Внимательно и заинтересованно слушавший хозяин не стал протестовать и позволил себе вновь добродушно усмехнуться.

— А вы сами, дорогой Нил Степанович… гм, простите, не того, не перетрудились по ночам? Значит, еще один пророк? И еще — целитель? Кого, чего — целитель?

— Кто знает, возможно, самой русской земли, — стараясь попасть в тон хозяину кабинета, понизил голос Игнатов и намеренно картинно развел руками. — Я ведь у вас еще и по этому конкретному делу, и вот оказия… едва не забыл, простите.

Приподняв бесцветные брови, Суслов, ожидая, продолжал смотреть с явным любопытством и даже несколько странновато, и Игнатов, стараясь не замечать скрытой иронии хозяина кабинета, проступавшей сейчас во всей его сухощавой фигуре, в слегка удлинившихся и оттого еще более тонких губах, в осторожных сухих руках, позволил себе также чуть чуть обещающе улыбнуться.

— Я вам еще не все сказал, но так уж и быть, — признался он. — У меня нет выхода, Михаил Андреевич, вы человек умный, я вас очень прошу посоветовать вашему новому железному Феликсу оставить в покое сына академика Голикова, не надо нарываться на международный скандал…

Не желая замечать неожиданной и довольно нелепой угрозы в словах несколько самонадеянного от старости и благополучной жизни ученого, Суслов удивился.
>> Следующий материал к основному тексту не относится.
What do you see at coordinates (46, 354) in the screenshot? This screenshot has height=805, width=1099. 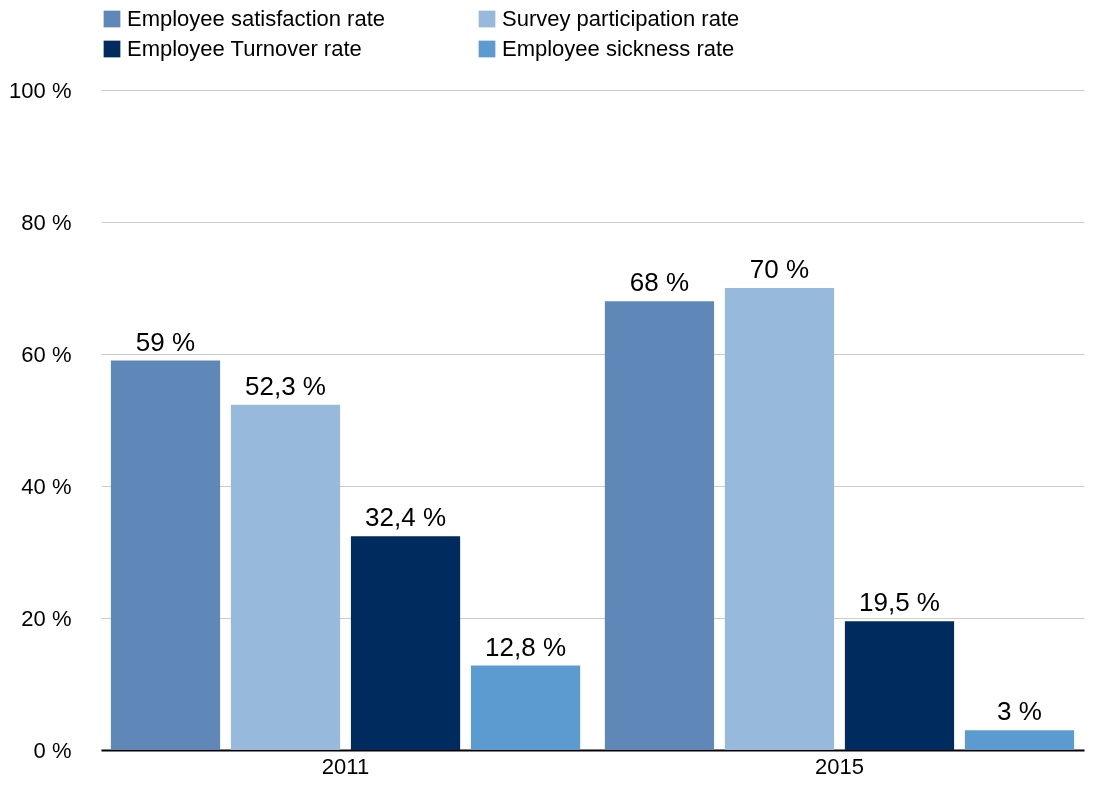 I see `y-tick-label: 60 %` at bounding box center [46, 354].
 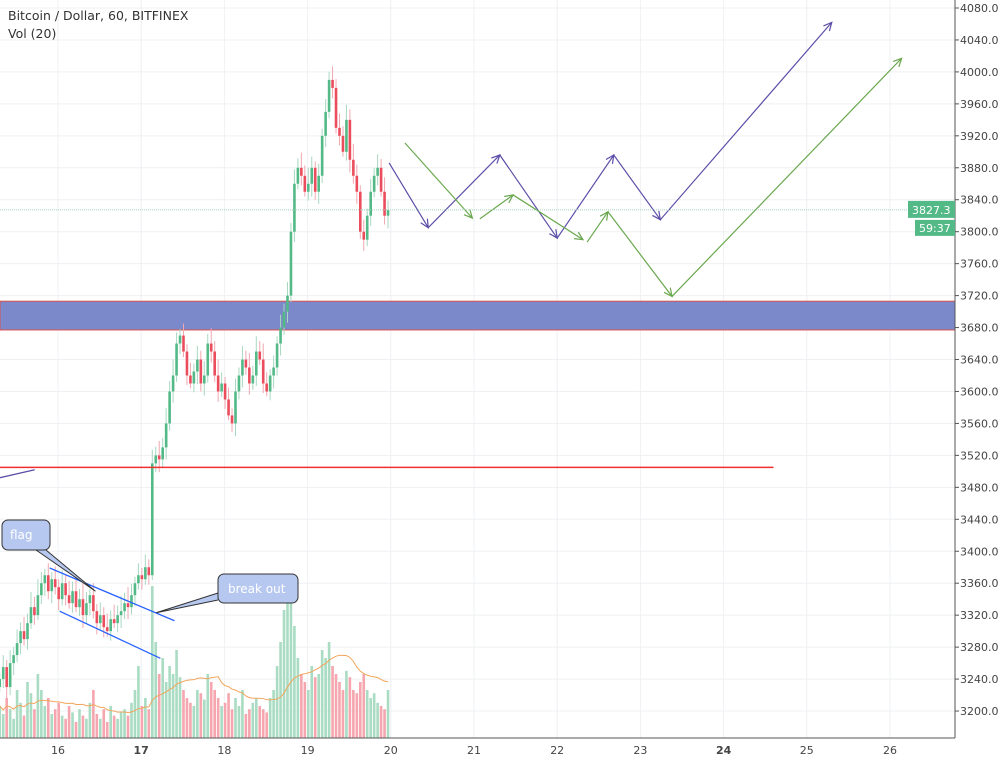 I want to click on price-tick-label: 3840.0, so click(x=980, y=200).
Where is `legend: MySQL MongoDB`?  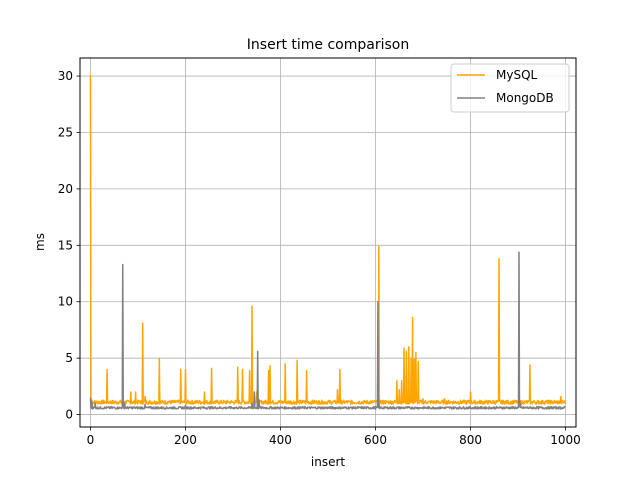 legend: MySQL MongoDB is located at coordinates (510, 88).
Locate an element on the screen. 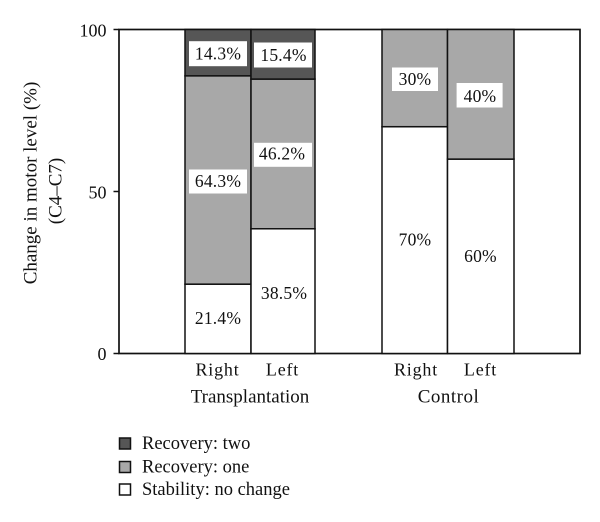  svg-text: 50 is located at coordinates (98, 192).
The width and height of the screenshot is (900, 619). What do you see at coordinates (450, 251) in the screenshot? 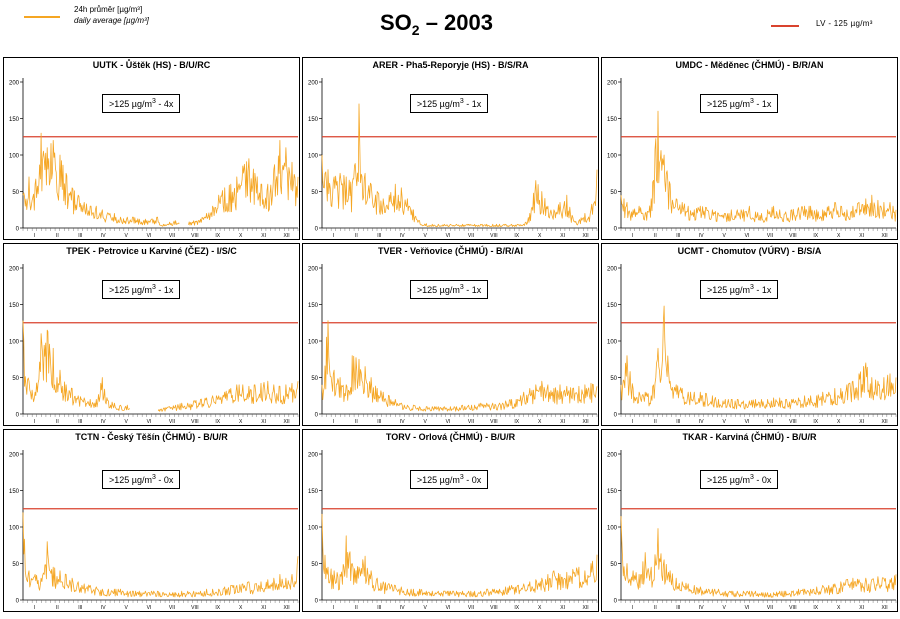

— Ведомство безопасности уже знает об этом несчастном? — спросил он с недоверием и сразу же подосадовал на свой промах — академик одарил его любезной улыбкой.

— Представляете, знает и даже уже охотится. И только вчера, когда мы с ним разговаривали на самые, впрочем, отвлеченные темы, о смысле Бога и страны Зазеркалья, он вдруг замолчал, словно прислушиваясь к какому то, никому не слышному голосу, и тут же подхватил свой дорожный мешок. Знаете, если бы видели его лицо в тот момент, вам бы тоже стало не по себе. «За мной уже идут, — сказал он. — Глупцы!» Я был потрясен, в его глазах отразилось нечто большее, чем скорбь или покорность. Я такого еще в своей жизни не испытывал, я вдруг понял, что этот человек старше меня на тысячи лет и смотрит на меня откуда то из самого начала всего… Вы не верите, а мне, ей Богу, стало жутко. «Передайте этим несчастным обманутым людям, Нил Степанович, одно, — попросил он меня, прощаясь. — Они никогда не смогут арестовать меня, более того, даже увидеть. Теперь я сам решаю, с кем я должен встретиться и поговорить. И еще одно скажите: когда срок настанет, я приду и явлюсь…» Да, да, он говорил весьма торжественно, и за ним чувствовалась некая странная сила. Сестра было бросилась к нему, предложила взять денег, стала заворачивать что то из холодильника, совать в мешок, но он особенно ласково и нежно остановил ее, что то тихо пробормотал и исчез. Я не видел, не слышал, чтобы дверь открылась и захлопнулась. Он просто исчез, словно растаял в воздухе. Его сестра, такая миловидная женщина, стояла посередине комнаты и тихо плакала, только ее лицо как бы сияло счастьем. Кстати, ее муж работал на Урале вместе с этим ее братом, и в тот раз, когда там случилось несчастье, погиб… Я, конечно, мог чего то не заметить, но, право же, согласитесь, подобное хоть кого поставит в тупик.

С явной заинтересованностью выслушав необычные сведения, хозяин кабинета стал откровенно серьезным и, казалось, забыл о времени.

— Странно, очень странно, Нил Степанович, — признался он. — А если совсем откровенно, я тоже ничего не понимаю… Если бы рассказывали не вы…

— Да, но самого главного я вам еще не сказал, — сообщил Игнатов, почему то оглядываясь на дверь. — Буквально через минуту после этого загадочного действа появились, как снег на голову, вполне осязаемые и реальные блюстители порядка и стали допрашивать о некоем беспаспортном и опасном бродяге. Я еще не успел уйти. Хм, все весьма и весьма малообъяснимо.

— Я не забуду ваш почти фантастический рассказ, — пообещал Суслов, окончательно прощаясь, и затем, оставшись один и отдыхая от тяжелого и утомительного гостя, некоторое время ходил из угла в угол, изредка останавливаясь и что то обдумывая.